Доклад кончен; ключница подает старосте рюмку водки и кусок хлеба с солью. Анна Павловна несколько времени стоит у окна спальни и вперяет взор в сгустившиеся сумерки. Через полчаса она убеждается, что приказ ее отчасти уже выполнен и что с села пробираются три тени по направлению к великановской меже.

Наконец в столовой раздается лязганье тарелок и ложек.

Докладывают, что ужин готов. Ужин представляет собой повторение обеда, за исключением пирожного, которое не подается. Анна Павловна зорко следит за каждым блюдом и замечает, сколько уцелело кусков. К великому ее удовольствию, телятины хватит на весь завтрашний день, щец тоже порядочно осталось, но с галантиром придется проститься. Ну, да ведь и то сказать – третий день галантир да галантир! можно и полоточком полакомиться, покуда не испортились.

Рабочий день кончился. Дети целуют у родителей ручки и проворно взбегают на мезонин в детскую. Но в девичьей еще слышно движение. Девушки, словно заколдованные, сидят в темноте и не ложатся спать, покуда голос Анны Павловны не снимет с них чары.

– Ложитесь! – кричит она им, проходя в спальню.

На сон грядущий она отпирает денежный ящик и удостоверяется, все ли в нем лежит в том порядке, в котором она всегда привыкла укладывать. Потом она припоминает, не забыла ли чего.

– Никак, я сегодня не причесывалась? – спрашивает она горничную.

– Не причесывались и есть…

– Вот так оказия! А впрочем, и то сказать, целый день туда да сюда… Поневоле замотаешься! Как бы и завтра не забыть! Напомни.

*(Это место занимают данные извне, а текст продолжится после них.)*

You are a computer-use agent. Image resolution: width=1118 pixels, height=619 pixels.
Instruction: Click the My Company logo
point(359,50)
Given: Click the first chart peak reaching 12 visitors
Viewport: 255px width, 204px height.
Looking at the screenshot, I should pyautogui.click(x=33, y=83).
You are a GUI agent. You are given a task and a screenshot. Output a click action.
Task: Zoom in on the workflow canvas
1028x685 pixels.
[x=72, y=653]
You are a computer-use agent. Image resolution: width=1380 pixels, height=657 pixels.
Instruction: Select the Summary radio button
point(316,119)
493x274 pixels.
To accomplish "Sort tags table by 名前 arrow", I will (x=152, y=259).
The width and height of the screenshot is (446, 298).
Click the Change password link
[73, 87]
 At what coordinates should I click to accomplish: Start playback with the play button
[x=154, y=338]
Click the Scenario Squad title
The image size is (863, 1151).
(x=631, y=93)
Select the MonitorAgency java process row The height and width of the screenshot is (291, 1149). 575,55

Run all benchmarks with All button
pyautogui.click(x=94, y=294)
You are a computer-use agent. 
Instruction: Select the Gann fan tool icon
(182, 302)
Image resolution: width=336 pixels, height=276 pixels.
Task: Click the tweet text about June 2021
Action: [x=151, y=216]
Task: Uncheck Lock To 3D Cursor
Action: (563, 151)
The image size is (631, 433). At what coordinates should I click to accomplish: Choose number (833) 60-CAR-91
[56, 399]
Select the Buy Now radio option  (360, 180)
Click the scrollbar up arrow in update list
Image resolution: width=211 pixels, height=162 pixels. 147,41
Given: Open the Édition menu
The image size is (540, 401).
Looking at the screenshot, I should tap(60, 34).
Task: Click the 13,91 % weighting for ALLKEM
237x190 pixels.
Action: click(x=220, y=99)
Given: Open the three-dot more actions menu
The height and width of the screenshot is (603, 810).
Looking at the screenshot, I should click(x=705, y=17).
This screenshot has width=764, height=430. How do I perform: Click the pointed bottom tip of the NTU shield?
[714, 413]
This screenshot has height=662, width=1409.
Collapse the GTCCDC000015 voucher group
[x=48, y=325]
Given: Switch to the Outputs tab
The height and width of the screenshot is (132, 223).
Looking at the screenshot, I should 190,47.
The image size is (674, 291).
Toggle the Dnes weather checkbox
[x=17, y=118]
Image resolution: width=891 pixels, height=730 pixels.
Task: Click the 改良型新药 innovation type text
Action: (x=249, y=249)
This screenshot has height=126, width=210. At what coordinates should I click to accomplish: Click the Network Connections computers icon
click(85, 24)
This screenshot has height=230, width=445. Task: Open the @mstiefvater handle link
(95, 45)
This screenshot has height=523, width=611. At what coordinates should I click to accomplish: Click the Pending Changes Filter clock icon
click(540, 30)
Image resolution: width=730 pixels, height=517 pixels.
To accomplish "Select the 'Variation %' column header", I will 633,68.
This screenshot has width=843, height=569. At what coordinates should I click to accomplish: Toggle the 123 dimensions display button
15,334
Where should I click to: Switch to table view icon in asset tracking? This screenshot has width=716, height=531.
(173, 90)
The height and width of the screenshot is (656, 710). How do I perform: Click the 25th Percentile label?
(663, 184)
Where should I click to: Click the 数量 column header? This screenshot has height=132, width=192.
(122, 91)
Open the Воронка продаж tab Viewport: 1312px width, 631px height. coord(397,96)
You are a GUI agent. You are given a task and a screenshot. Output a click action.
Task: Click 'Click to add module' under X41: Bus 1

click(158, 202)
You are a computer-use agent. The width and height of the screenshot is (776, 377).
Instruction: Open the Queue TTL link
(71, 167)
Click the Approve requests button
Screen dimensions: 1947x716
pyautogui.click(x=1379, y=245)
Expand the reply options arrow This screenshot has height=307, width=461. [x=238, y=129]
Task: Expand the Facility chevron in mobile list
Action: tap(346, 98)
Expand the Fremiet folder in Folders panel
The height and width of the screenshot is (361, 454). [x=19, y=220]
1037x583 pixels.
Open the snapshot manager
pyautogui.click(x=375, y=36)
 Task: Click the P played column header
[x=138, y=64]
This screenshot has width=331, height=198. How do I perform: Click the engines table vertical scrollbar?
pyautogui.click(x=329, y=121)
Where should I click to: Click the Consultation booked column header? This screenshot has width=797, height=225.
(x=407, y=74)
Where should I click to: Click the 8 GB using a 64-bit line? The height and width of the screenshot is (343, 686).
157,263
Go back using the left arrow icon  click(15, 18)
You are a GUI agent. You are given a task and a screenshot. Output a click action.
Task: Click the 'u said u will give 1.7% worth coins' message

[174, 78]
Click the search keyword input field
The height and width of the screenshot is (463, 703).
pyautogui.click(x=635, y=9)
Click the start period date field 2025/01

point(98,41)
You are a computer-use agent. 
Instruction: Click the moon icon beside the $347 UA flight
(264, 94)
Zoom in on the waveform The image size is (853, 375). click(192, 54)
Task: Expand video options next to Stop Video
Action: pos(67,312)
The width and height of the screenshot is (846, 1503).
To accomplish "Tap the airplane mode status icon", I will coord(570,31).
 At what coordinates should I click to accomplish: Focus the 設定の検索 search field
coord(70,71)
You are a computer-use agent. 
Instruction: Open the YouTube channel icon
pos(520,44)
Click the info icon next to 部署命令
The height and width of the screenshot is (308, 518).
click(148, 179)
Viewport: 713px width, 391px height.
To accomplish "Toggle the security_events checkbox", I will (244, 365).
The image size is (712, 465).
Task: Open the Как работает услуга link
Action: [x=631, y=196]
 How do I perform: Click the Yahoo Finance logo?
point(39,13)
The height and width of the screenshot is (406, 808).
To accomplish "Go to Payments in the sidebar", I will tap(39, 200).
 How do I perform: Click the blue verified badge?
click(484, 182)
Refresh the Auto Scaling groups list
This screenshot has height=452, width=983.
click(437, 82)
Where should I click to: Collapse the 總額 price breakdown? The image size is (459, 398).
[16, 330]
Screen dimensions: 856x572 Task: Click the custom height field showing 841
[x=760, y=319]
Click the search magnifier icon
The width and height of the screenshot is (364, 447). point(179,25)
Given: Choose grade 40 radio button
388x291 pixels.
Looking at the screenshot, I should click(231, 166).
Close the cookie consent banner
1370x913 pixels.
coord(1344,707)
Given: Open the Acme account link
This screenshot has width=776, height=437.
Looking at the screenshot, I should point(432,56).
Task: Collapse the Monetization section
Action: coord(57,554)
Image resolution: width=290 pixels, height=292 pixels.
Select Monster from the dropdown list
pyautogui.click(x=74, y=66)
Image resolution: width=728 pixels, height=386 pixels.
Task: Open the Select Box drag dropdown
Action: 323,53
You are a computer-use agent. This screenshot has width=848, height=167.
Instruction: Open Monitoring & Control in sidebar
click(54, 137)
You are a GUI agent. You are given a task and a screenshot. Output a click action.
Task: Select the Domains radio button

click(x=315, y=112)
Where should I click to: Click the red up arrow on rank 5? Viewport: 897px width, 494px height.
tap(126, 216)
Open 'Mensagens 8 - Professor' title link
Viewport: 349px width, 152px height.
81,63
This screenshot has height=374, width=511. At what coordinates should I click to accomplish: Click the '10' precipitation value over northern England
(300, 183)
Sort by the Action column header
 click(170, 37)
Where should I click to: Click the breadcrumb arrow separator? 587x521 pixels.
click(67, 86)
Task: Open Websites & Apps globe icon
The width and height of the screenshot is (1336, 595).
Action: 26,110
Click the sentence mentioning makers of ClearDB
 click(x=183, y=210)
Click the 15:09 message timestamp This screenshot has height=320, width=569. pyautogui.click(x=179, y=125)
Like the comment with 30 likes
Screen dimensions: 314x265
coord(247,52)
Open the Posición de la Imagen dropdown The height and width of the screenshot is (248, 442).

Она снимает с себя блузу, чехол и исчезает в пуховиках. Но тут ее настигает еще одно воспоминание:

– Ах, да ведь я и лба-то сегодня не перекрестила… ах, грех какой! Ну, на этот раз Бог простит! Сашка! подтычь одеяло-то… плотнее… вот так!

Через четверть часа весь дом спит мертвым сном.

Так проходит летний день в господской усадьбе. Зимой, под влиянием внешних условий, картина видоизменяется, но, в сущности, крепостная страда не облегчается, а, напротив, даже усиливается. Краски сгущаются, мрак и духота доходят до крайних пределов.

Кто поверит, что было время, когда вся эта смесь алчности, лжи, произвола и бессмысленной жестокости, с одной стороны, и придавленности, доведенной до поругания человеческого образа, – с другой, называлась… жизнью?!